#### Given passage
[START]

Only when sin is bitter does grace become truly sweet.
The same book of the New Testament that spends so much time exposing our sin now urges us to receive God’s grace. “We are justified by his grace as a gift through the redemption that is in Christ Jesus, whom God put forward as a propitiation by his blood to be received by faith” (Romans 3:25). That word “propitiation” means that Christ’s death turns away God’s wrath for all who believe on Christ.
Who is qualified to turn God’s wrath away? Only He Himself can do so, through the work of Christ. So Christ became the propitiation for sin – that is, He diverted the wrath of God to Himself so that we could be forgiven. God demanded a sufficient sacrifice, and God Himself, through Christ, supplied what He demanded. Yes, some other religions also require a blood sacrifice, but only in Christianity does God become the sacrifice. “God was in Christ, reconciling the world unto himself” (2 Corinthians 5:19).
To rescue us, God didn’t just throw us a life preserver; Jesus got into the murky water of this world to scoop us to safety. Only He could rescue us from the dark rebellion of our own hearts. Let us never move from “I appreciate grace” to “I deserve grace.” If we deserved grace, it would not be grace.
How far does God’s grace extend? To the vilest of sinners, to criminals of every stripe. To evil Nazis? Yes, to evil Nazis. That’s what I learned from the book Mission at Nuremberg by Tim Townsend. It is the story of a devout Christian chaplain, Henry Gerecke, who was sent to Nuremberg to represent the Allies as a spiritual advisor to the 21 war criminals held at Nuremberg, Germany, in 1945 (15 were Protestant, 6 were Catholic). Gerecke invited them to religious services and most came; some did not. He spent time with them, sharing the gospel, and refused to give them communion unless they repented and believed the gospel. He thinks that five did so, perhaps as many as seven.

[END]

#### Raw data
[START]

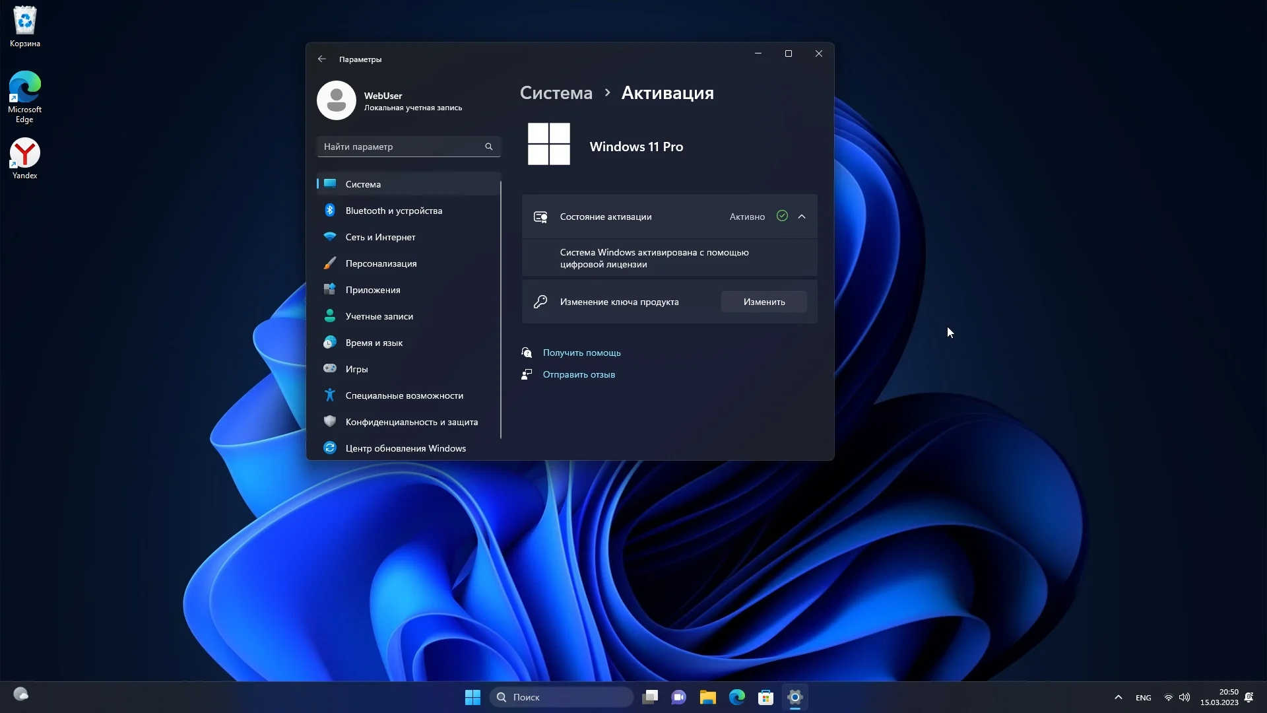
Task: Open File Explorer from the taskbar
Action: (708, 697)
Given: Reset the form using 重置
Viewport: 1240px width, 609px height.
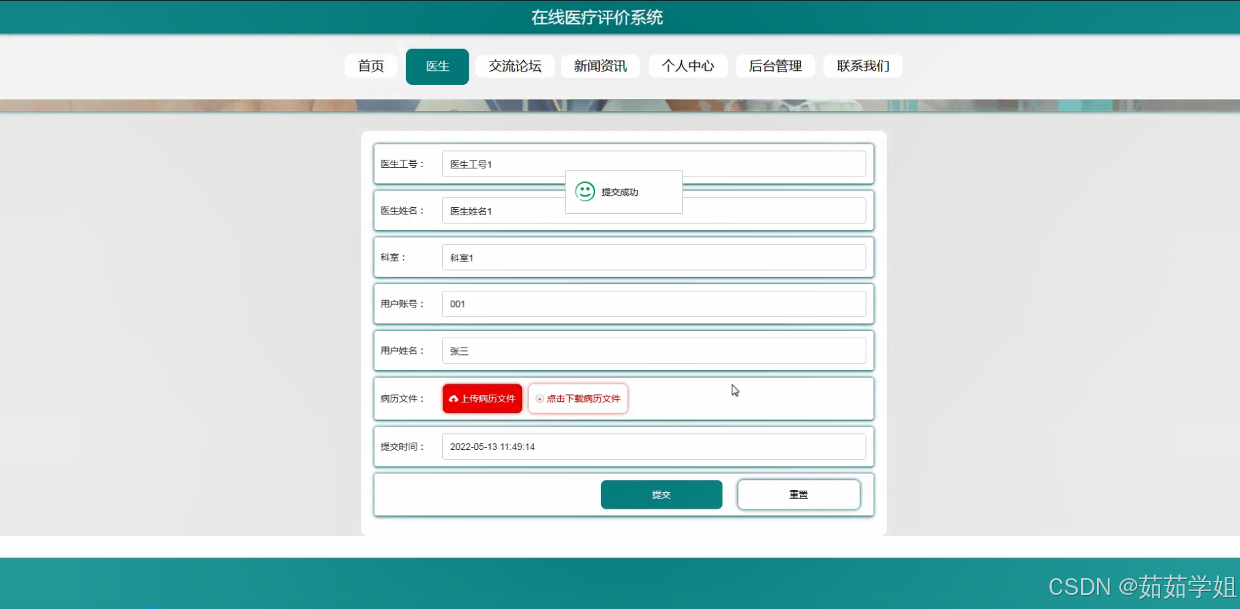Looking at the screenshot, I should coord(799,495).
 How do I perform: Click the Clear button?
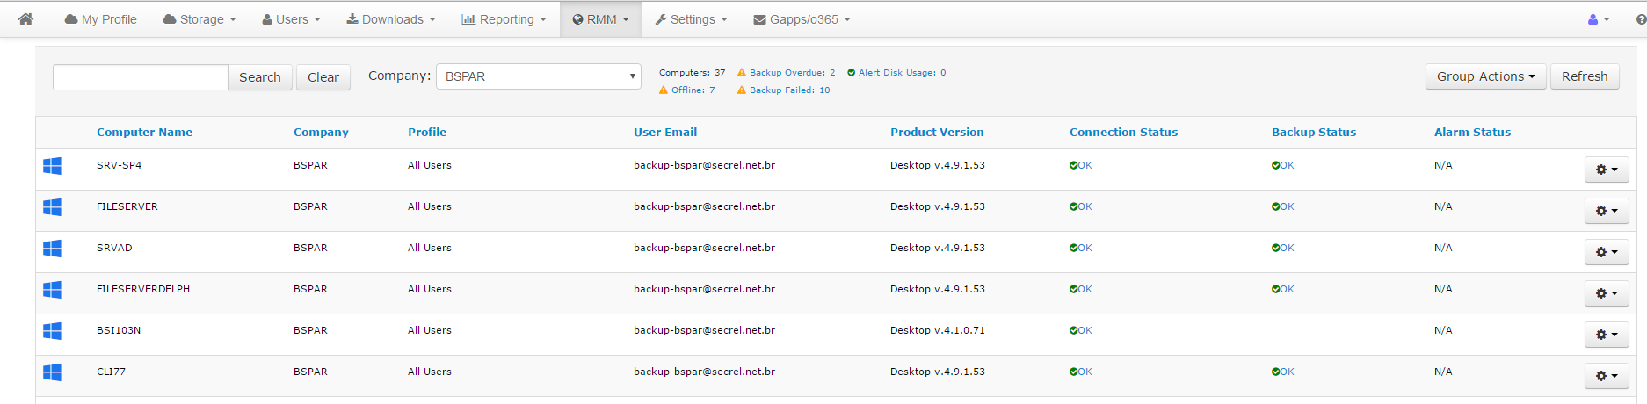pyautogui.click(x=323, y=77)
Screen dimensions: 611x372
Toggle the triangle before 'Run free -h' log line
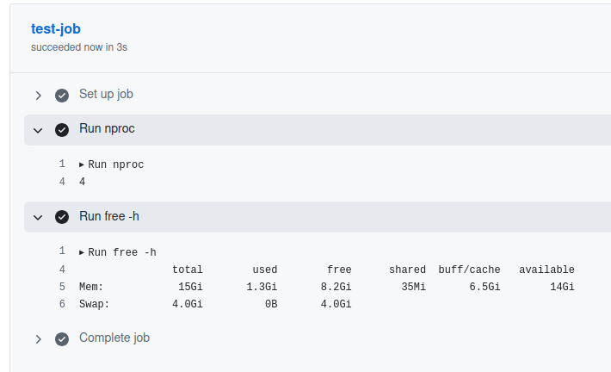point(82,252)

[END]
[START]

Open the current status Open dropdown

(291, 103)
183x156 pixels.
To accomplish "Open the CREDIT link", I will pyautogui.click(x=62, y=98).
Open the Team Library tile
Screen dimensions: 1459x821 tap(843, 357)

[END]
[START]

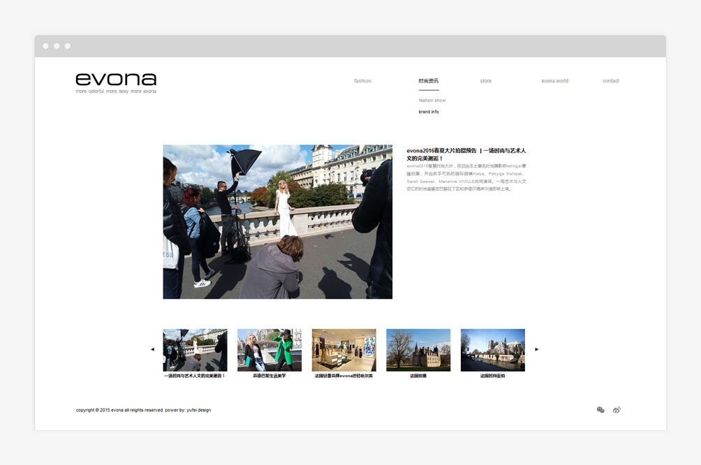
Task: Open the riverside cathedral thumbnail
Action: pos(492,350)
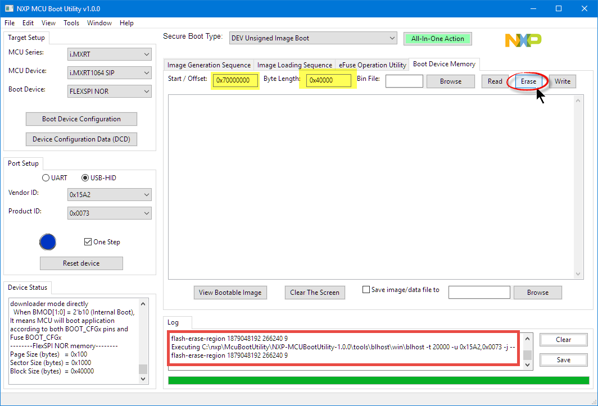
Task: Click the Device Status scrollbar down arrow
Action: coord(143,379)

[END]

#### Task requirements
List every question the passage on God's grace asks, each with its exact wording.

#### Output of the exercise
1. "Who is qualified to turn God's wrath away?"
2. "How far does God's grace extend?"
3. "To evil Nazis?"